Manfaat lain yang bisa didapat dari kebijakan tersebut, yaitu bisa menjadi senjata utama untuk memberantas praktik penangkapan ikan secara ilegal, tidak dilaporkan, dan tidak diatur (IUUF). Dengan kebijakan tersebut, diharapkan ke depan akan berubah menjadi legal, dilaporkan, dan diatur (LRR).

Selain itu, kebijakan penangkapan secara terukur juga diharapkan bisa mendorong pengelolaan perikanan dilakukan dengan berkelanjutan, mengatasi isu-isu terkait pengumpulan data dan ketertelusuran ikan, serta optimalisasi pelabuhan-pelabuhan perikanan di Indonesia.

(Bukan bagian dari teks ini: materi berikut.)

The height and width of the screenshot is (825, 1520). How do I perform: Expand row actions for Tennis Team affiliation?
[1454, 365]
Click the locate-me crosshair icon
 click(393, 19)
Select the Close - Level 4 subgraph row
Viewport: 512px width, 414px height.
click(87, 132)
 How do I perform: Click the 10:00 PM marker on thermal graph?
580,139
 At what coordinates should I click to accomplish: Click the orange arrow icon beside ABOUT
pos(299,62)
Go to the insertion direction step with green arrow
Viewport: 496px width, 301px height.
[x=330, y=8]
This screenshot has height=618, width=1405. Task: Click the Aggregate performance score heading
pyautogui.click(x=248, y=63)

Dia menyebutkan, jika kebijakan tersebut bisa diterapkan secara penuh, maka itu bisa meningkatkan produktivitas, bisa dan berkontribusi pada pencapaian strategi net-zero emissions dan updated national determined contribution (NDC).

Pasalnya, kebijakan tersebut akan menjalankan efektifitas dan efisiensi pemanfaatan sumber daya dan energi dalam kegiatan penangkapan ikan berkelanjutan. Dengan kata lain, itu akan meningkatkan kapasitas adaptasi dan ketahanan iklim kita.

“Saya percaya kita mampu mengoptimalkan potensi Ekonomi Biru (kita), dan pada saat yang sama menjaga keberlanjutan ekosistem untuk Indonesia yang makmur,” ucap dia.

Trenggono kemudian mencontohkan, sejumlah negara yang masuk dalam kelompok Persatuan Eropa (EU), Islandia, Kanada, Selandia Baru, dan Australia sudah lebih dulu menerapkan sistem penangkapan ikan terukur dengan basis kuota.

Negara-negara tersebut menerapkan kebijakan tersebut, karena ingin memastikan keberlanjutan subsektor perikanan tangkap mereka bisa tetap berjalan. Manfaat positif tersebut, akhirnya mendorong Cina untuk segera menerapkan secara penuh sistem kuota dengan berbagai pembatasan.

“Sebagai bagian dari kebijakan (kuota) untuk memastikan komoditas (perikanan) lestari, dan lingkungan sehat untuk perikanan,” pungkas dia.